All the usual suspects are present: Firefox, a few games, OpenOffice, F-Spot Photo Manager, Rhythmbox Music Player and even basic scanning software. In other words, out of the "box" Ubuntu is a brain-dead easy install that provides the basic software everyone needs for a desktop computer.

Going to Facebook, I fired up Farmville, a flash based game from Zynga. The page said that I needed to upgrade my version of Flash (since it isn't open source, I doubt it was installed in the first place) which I did by clicking the provided link. Massive Fail! None of the links on Adobe's site would actually let me download Flash until I chose to open the link in a new window. I don't know of this was Firefox or the website. Once I did that, I was offered Adobe Flash Player 10.0.45.2 and had to choose between YUM, .tar.gz, .rpm, .deb for Ubuntu 8.04+ and APT for Ubuntu 9.04+. Pretending to be a newbie, I chose YUM instead of APT. Surprisingly, it worked oerfectly, opening in Archive Manager. However, being a Newbie (for this) I didn't know the folder to pick for extraction. When I went back and chose APT, Firfox didn't know what to use for opening the file. Ok, three strikes.

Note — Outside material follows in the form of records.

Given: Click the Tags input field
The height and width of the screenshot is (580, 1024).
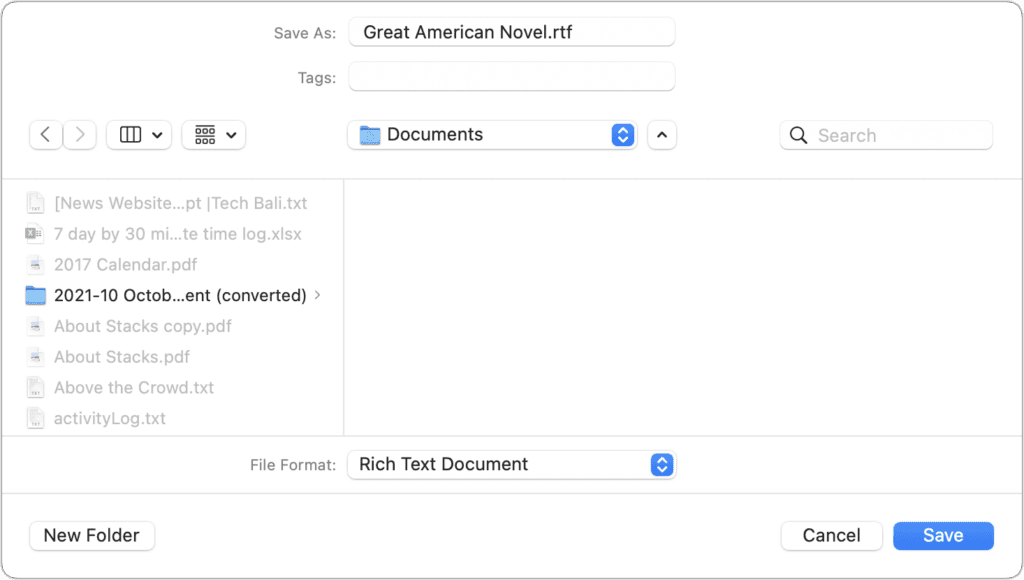Looking at the screenshot, I should (512, 76).
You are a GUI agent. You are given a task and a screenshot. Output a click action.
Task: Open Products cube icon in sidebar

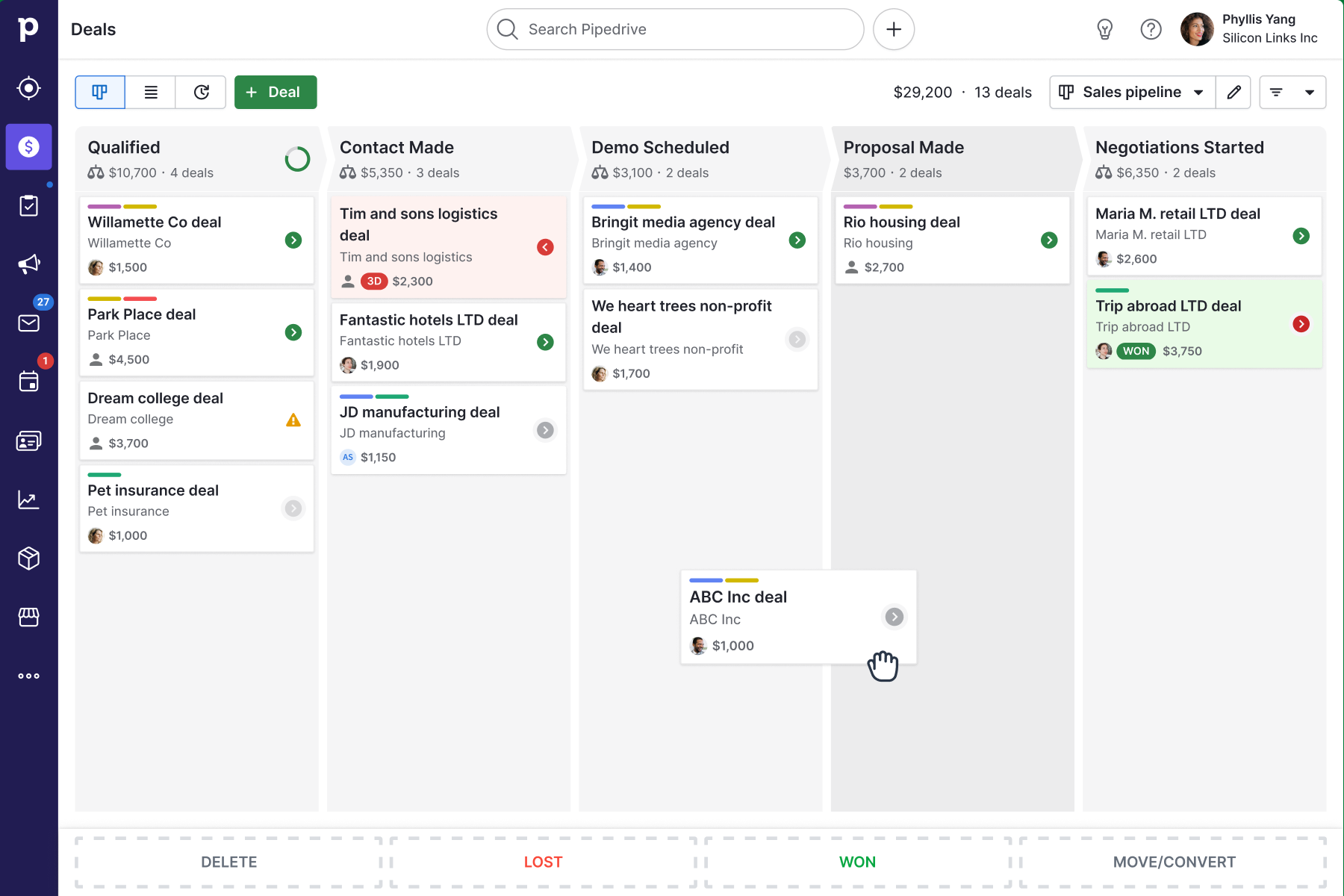point(28,559)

So it's up to the Application menu and the Ubuntu Software Center. I clicked on "Get Software", entered Flash in the search box and was offered 100 items with Adobe Flash plugin being the 4th choice. I clicked it, clicked install, entered my computer password in about 30 seconds later, had Flash installed. Well, so I thought. Neither Farmville nor certain parts of Mafia Wars would load, even after restarting Firefox.

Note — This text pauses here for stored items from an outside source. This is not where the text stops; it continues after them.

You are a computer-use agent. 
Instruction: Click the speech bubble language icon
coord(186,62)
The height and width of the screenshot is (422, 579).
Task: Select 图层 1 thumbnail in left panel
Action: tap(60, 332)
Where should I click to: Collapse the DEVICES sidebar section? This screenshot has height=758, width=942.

So on Flash install... major fail.

Next stop, Pogo.com to test Java. When I went to play Jungle Gin, Pogo informed me that I needed the Java plugin, then gave me four options... RPM, self-extracting and the same two but for x64 based Linux boxes. They provided instructions that require going to terminal and becoming root. Easy enough but not for the newbie. So back to the Ubuntu Software Center.

Needless to say, there are a number of java apps in the repository. Enough to scare off newbies. Here to gave up on the newbie aspect, and installed Ubuntu Restricted Extras. This provides in one go, MP3 playback, Microsoft Fonts, Java, Flash, etc.

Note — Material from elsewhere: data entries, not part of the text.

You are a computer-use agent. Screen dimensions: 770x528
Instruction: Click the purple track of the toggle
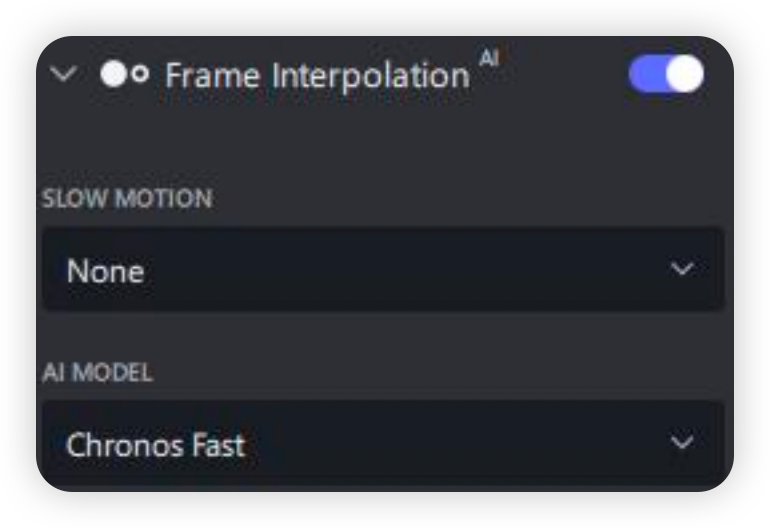click(646, 75)
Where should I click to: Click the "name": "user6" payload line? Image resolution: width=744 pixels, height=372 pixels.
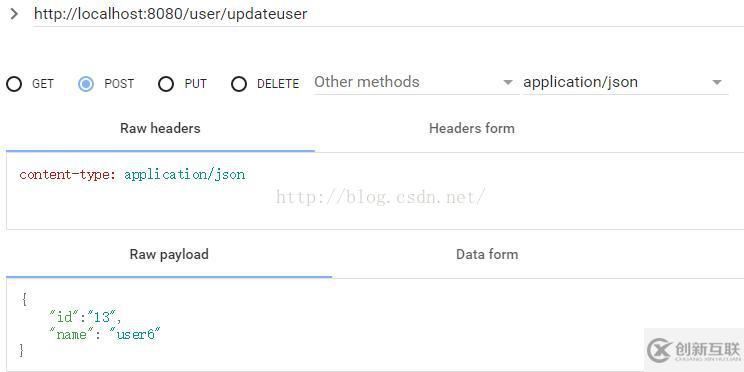click(105, 335)
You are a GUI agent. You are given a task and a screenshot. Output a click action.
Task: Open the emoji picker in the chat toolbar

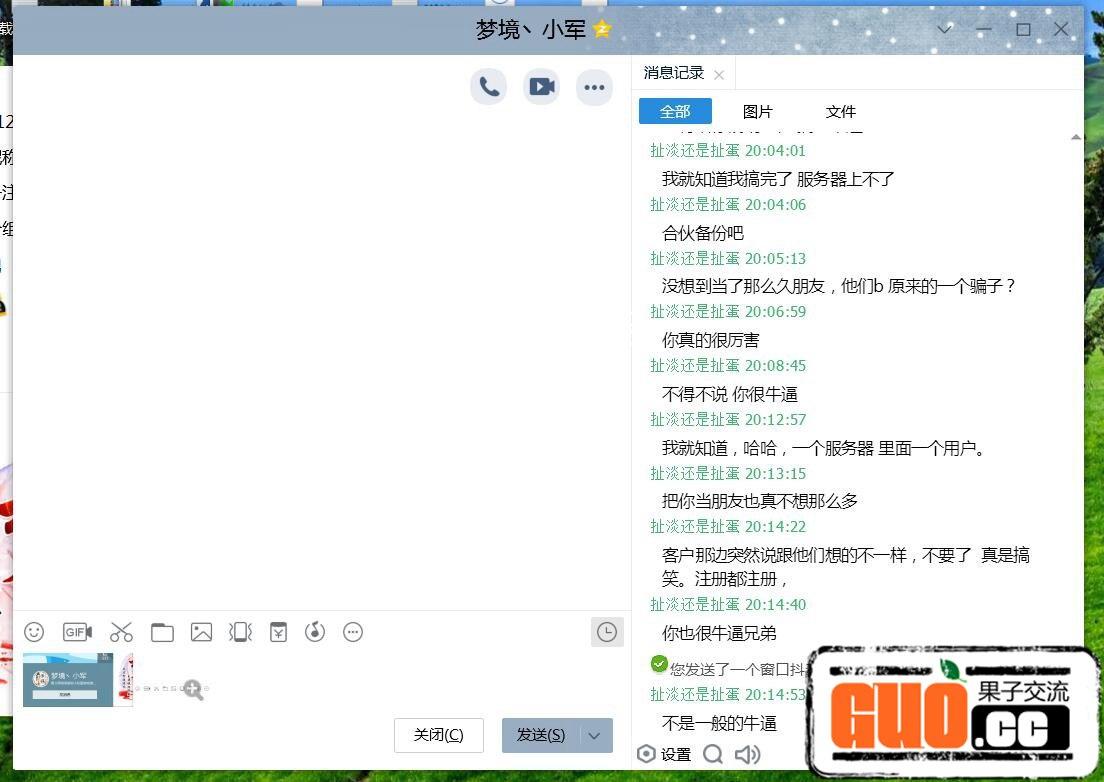pyautogui.click(x=34, y=632)
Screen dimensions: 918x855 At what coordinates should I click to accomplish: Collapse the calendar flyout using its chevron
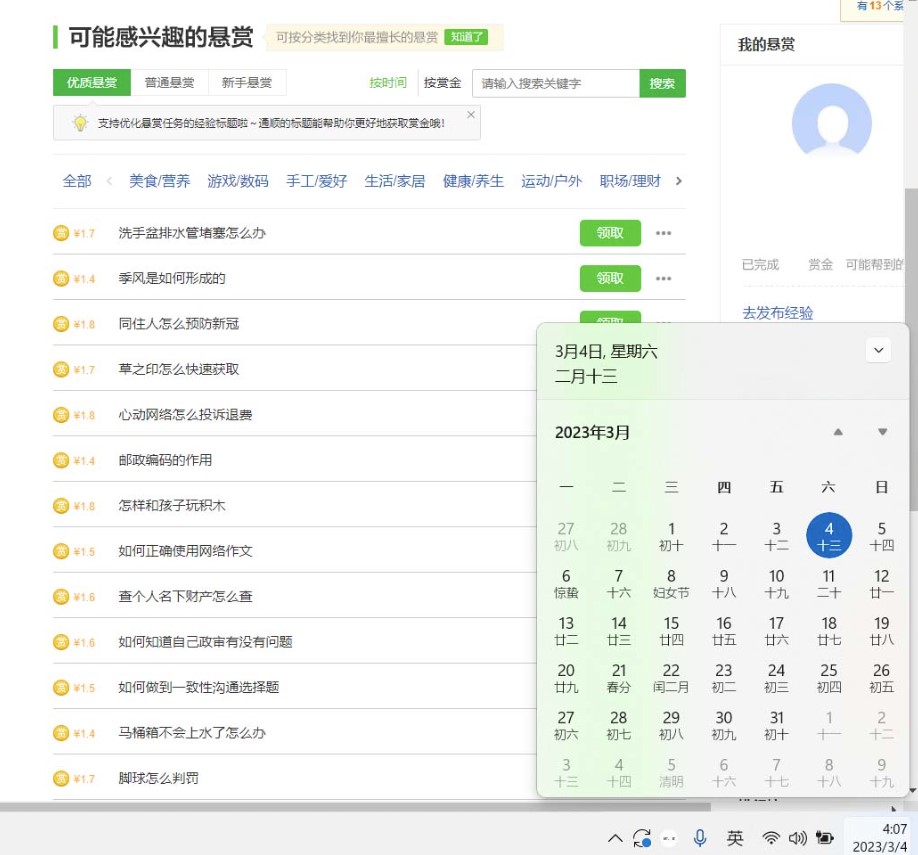(878, 350)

This package too a lot longer to download and install. But it did so automatically. Flash apps on Facebook now worked properly and Pogo's Jungle Gin started to load the room, but just sat there. Not a good sign. Going to java.com and clicking "Do I have Java" it ook me to Pogo which said "you have the plugin installed and are ready to play." Except nothing came up.

Finally it was off to Second Life. I'm not on there much these days, but wanted to test the system. Now I don't care for the new 2.x Official Linden Labs client, so I downloaded the latest version of the Emerald Viewer. It opened in Archive Manager and I extracted it to a bin folder on my home folder. No, a newbie wouldn't know to do that. Worked perfectly.

Ok, one final test before going home for the day... I went to the places menu, clicked on 210GB file System (my old C: drive) and sure enough, it showed me the contents of the NTFS Windows 7 drive and let me create files there. Nice!

In summary... Ubuntu 10.04 is easily the most blonde/newbie friendly install I've ever done. Anyone would be able to install Linux on their computer with this. With a little help from someone for things like Flash and Java installs, a Lucid Lynx computer would do for the average computer user. However, we're not there quite there yet.